Das Problem sei aber, dass das Internet inzwischen voller Gewaltmaterial sei. Um in diesem Sumpf überhaupt noch "Likes" ergattern zu können, müssten die Videos perverserweise eben immer extremer und brutaler werden.
Rache durch Doxing
Je extremer die Misshandlungen werden, desto extremer werden aber nachvollziehbarerweise auch die Reaktionen darauf. Manche kommen zu dem Schluss, dass die einzige adäquate Antwort auf solche Vorfälle ist, es den Tätern in gleicher Münze heimzuzahlen.
Dazu bedienen sich die selbsternannten Rächer des sogenannten Doxings: Sie sammeln personenbezogene Daten über die mutmaßlichen Täter, identifizieren sie oder ihren Aufenthaltsort und veröffentlichen das Ganze dann im Internet.
Auch das ist kein neues Phänomen, so etwas habe man auch etwa beim Reuzegom-Prozess um den Tod des Studenten Sanda Dia erlebt, erinnert Van de Heyning. Dabei richteten diese Rächer aber oft genauso viel Schaden an wie die ursprünglichen Täter; und oft genug treffe diese Selbstjustiz vollkommen Unschuldige.

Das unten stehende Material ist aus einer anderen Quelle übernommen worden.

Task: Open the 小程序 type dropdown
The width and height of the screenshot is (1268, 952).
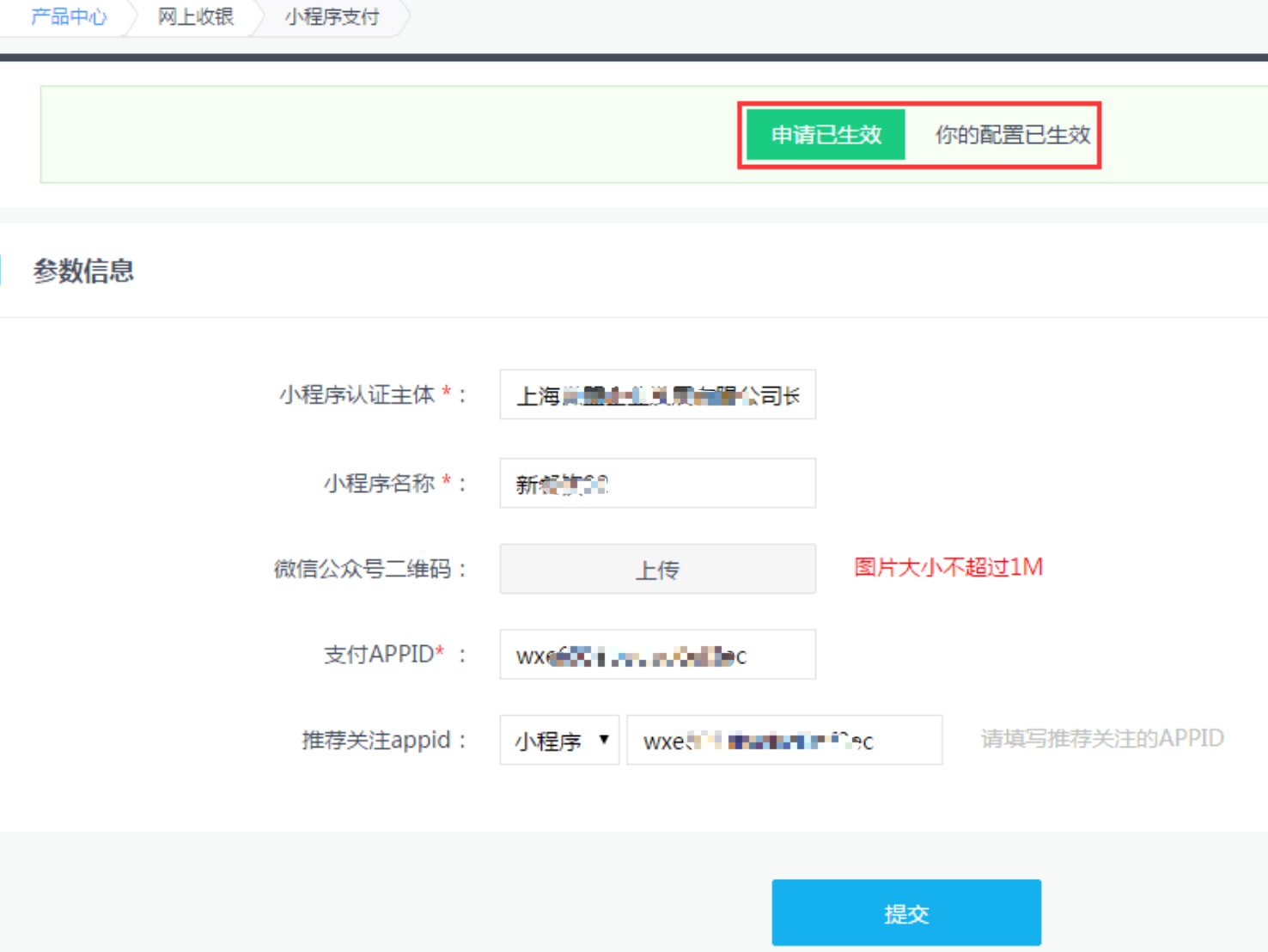Action: (559, 741)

Die Täter direkt zu konfrontieren könne auch gefährlich sein, betont die Expertin für Cybergewalt. Der effektivste Weg sei, die Gewaltvideos anonym an die jeweiligen Betreiber der Netzwerke zu melden, die sie dann entfernen müssten. Und natürlich gegebenenfalls die Polizei einzuschalten.